Een vreemd iets is onlangs op verschillende sites bij mij gemeld WordPress.
Probleemgegevens php.php_.php7_.gif
De mysterieuze verschijning van een .gif afbeeldingen met een zwarte "X" op een roze achtergrond. In alle gevallen heette het bestand "php.php_.php7_.gif", Overal dezelfde eigenschappen hebben. Het interessante is dat dit bestand niet is geüpload door een specifieke gebruiker / auteur. "Geupload door: (geen auteur)'.
File name: php.php_.php7_.gif
Bestandstype: image / gif
Geupload op: 11 juli 2019
Bestandsgrootte:
Afmetingen: 300 op 300 pixels
Titel: php.php_.php7_
Geüpload door: (geen auteur)
By default, dit .GIF-bestand dat eruitziet als bevat een script, is geladen op de server in de map met huidige uploads uit de chronologie. In de gegeven gevallen: / Root / wp-content / uploads / 2019 / 07 /.
Een ander interessant ding is dat het basisbestand, php.php_.php7_.gif, dat naar de server is geüpload, niet kan worden geopend door een foto-editor. Voorvertoning, Photoshop of een ander. In plaats daarvan, thumbnail(pictogrammen) automatisch gemaakt door WordPress op verschillende formaten zijn .gifs perfect functioneel en kunnen ze worden geopend. Een zwarte "X" op een roze achtergrond.
Wat is "php.php_.php7_.gif" en hoe kan ik deze verdachte bestanden verwijderen?
Verwijder deze bestanden hoogstwaarschijnlijk malware / virus, is geen oplossing als we ons daartoe beperken. php.php_.php7_.gif is zeker geen legitiem bestand van WordPress of gemaakt door een plug-in.
Op een webserver kan het gemakkelijk worden geïdentificeerd als we dat hebben Linux Malware detecteren geïnstalleerd. Het antivirus- / antimalwareproces van "maldet"Detecteerde het onmiddellijk als een virus van het type:"{YARA} php_in_image"
FILE HIT LIST:
{YARA}php_in_image : /web/blog/public_html/wp-content/uploads/2019/07/php.php_.php7_.gif
Het wordt sterk aanbevolen om er een te hebben antivirus op de webserver en update deze tot op heden. Bovendien is de antivirus ingesteld om wijzigingen in webbestanden permanent te bewaken.

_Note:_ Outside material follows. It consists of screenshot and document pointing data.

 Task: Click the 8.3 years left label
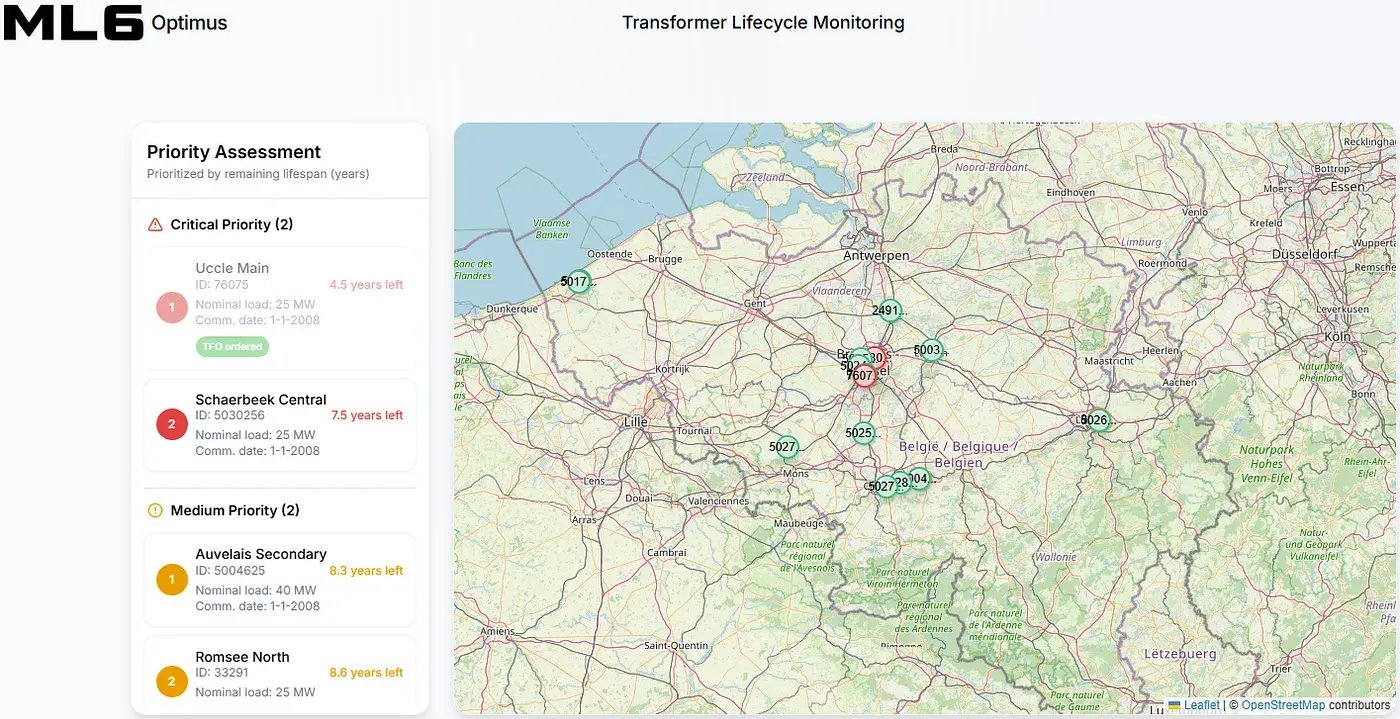[366, 571]
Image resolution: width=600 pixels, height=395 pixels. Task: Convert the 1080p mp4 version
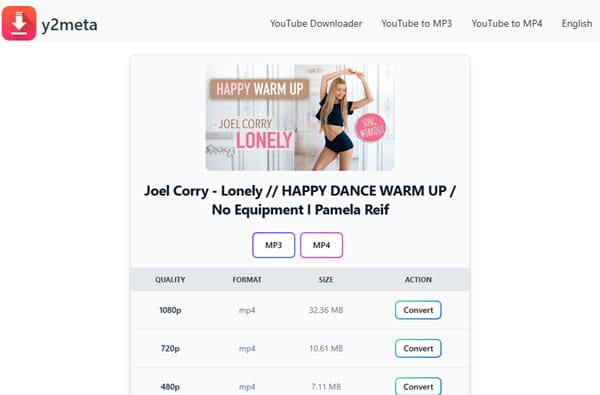coord(418,310)
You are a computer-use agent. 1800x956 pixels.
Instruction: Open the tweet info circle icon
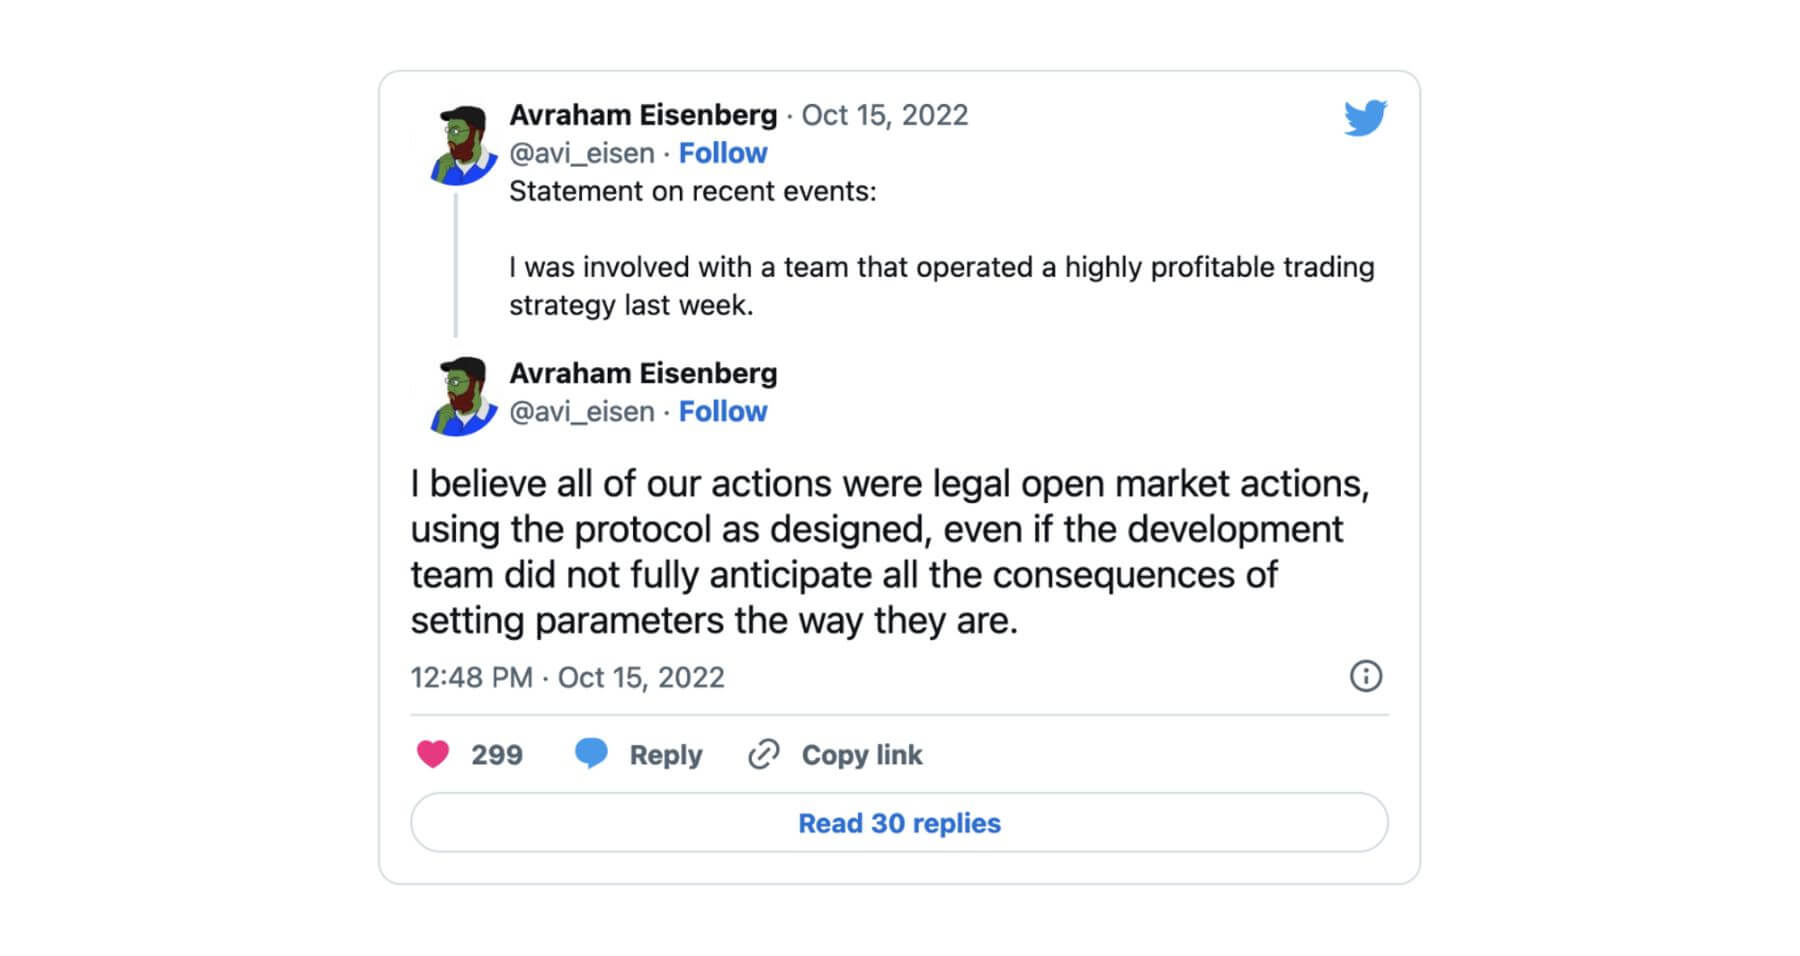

Versie van WordPress en alle modules (plug-ins) worden ook bijgewerkt. Van wat ik heb gezien, alle sites WordPress geïnfecteerd met php.php_.php7_.gif hebben als gemeenschappelijk element de plug-in "WP beoordeling". Plug-in die onlangs een update heeft ontvangen in wiens changelog we vinden: Probleem met de kwetsbaarheid opgelost.
Voor een van de sites die door deze malware worden getroffen, in error.log heeft de volgende regel gevonden:
2019/07/11 13:08:10 [error] 25084#25084: *44118905 FastCGI sent in stderr: "PHP message: PHP Warning: array_filter() expects parameter 1 to be array, null given in /home/www/website.tld/public/wp-content/plugins/wp-review/includes/ajax.php on line 36" while reading response header from upstream, client: IP.IP.IP.IP, server: website.tld, request: "GET /wp-admin/admin-ajax.php?action=wpr-upload-comment-image HTTP/1.1", upstream: "fastcgi://127.0.0.1:9000", host: "website.tld", referrer: "website.tld"
Het doet me denken dat het uploaden van valse afbeeldingen is gemaakt via deze plug-in. De fout komt voor het eerst voort uit een fastcgi PORT-fout.
Een belangrijke vermelding is dat dit virus / WordPress malware besteedt niet veel aandacht aan de PHP-versie op de server. ik heb beide gevonden PHP 5.6.40 en PHP 7.1.30.
Het artikel wordt bijgewerkt als we meer te weten komen over het php.php_.php7_.gif malwarebestand dat aanwezig is in Media → Bibliotheek.